WHAT TO PRODUCE =
Return all of the data exactly as written, without the pictures.
* * *
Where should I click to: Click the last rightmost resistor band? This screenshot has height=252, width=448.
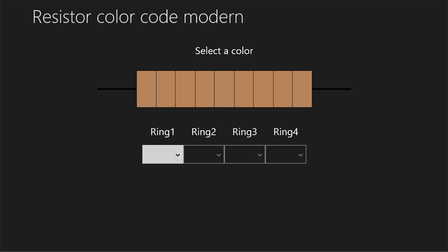tap(302, 89)
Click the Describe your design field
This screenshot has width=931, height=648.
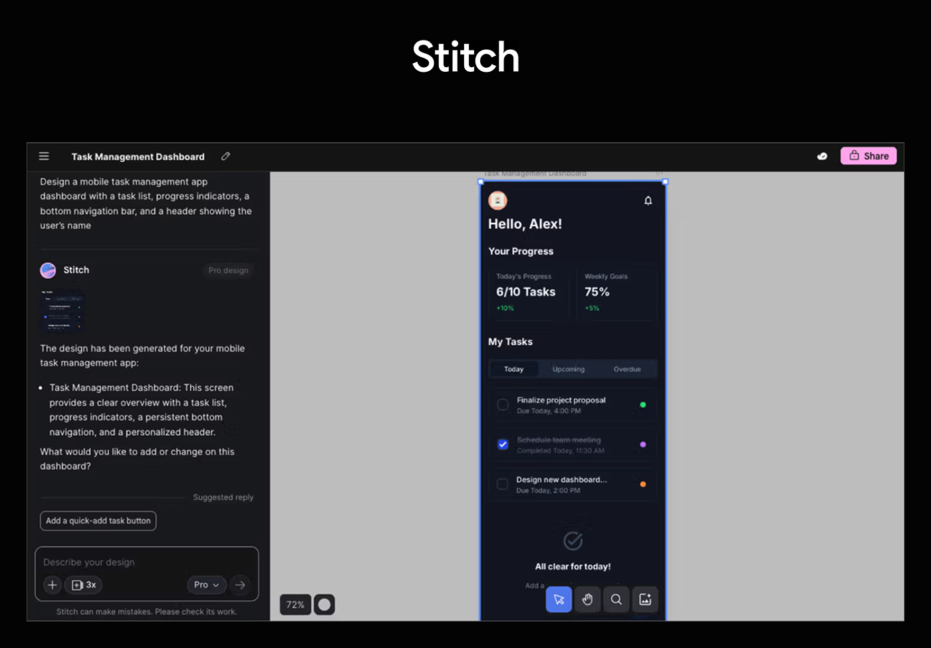pyautogui.click(x=146, y=562)
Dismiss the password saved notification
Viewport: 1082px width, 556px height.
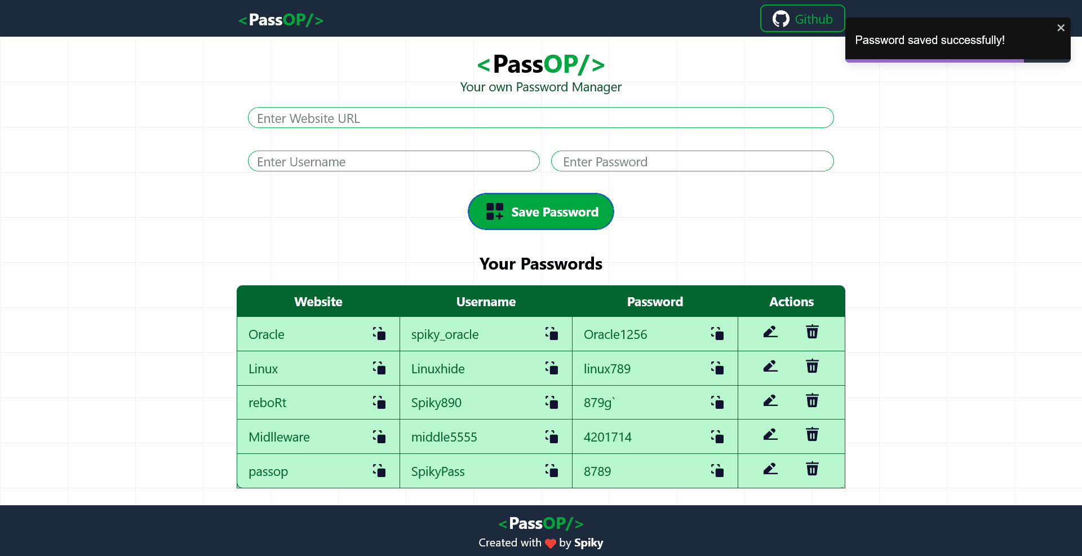click(x=1061, y=28)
* * *
EXERCISE SOLUTION =
Where should I click to: Click the last rightmost resistor band? This screenshot has height=252, width=448.
tap(302, 89)
Click the Describe your design field
This screenshot has width=931, height=648.
pyautogui.click(x=146, y=562)
Dismiss the password saved notification
Viewport: 1082px width, 556px height.
click(x=1061, y=28)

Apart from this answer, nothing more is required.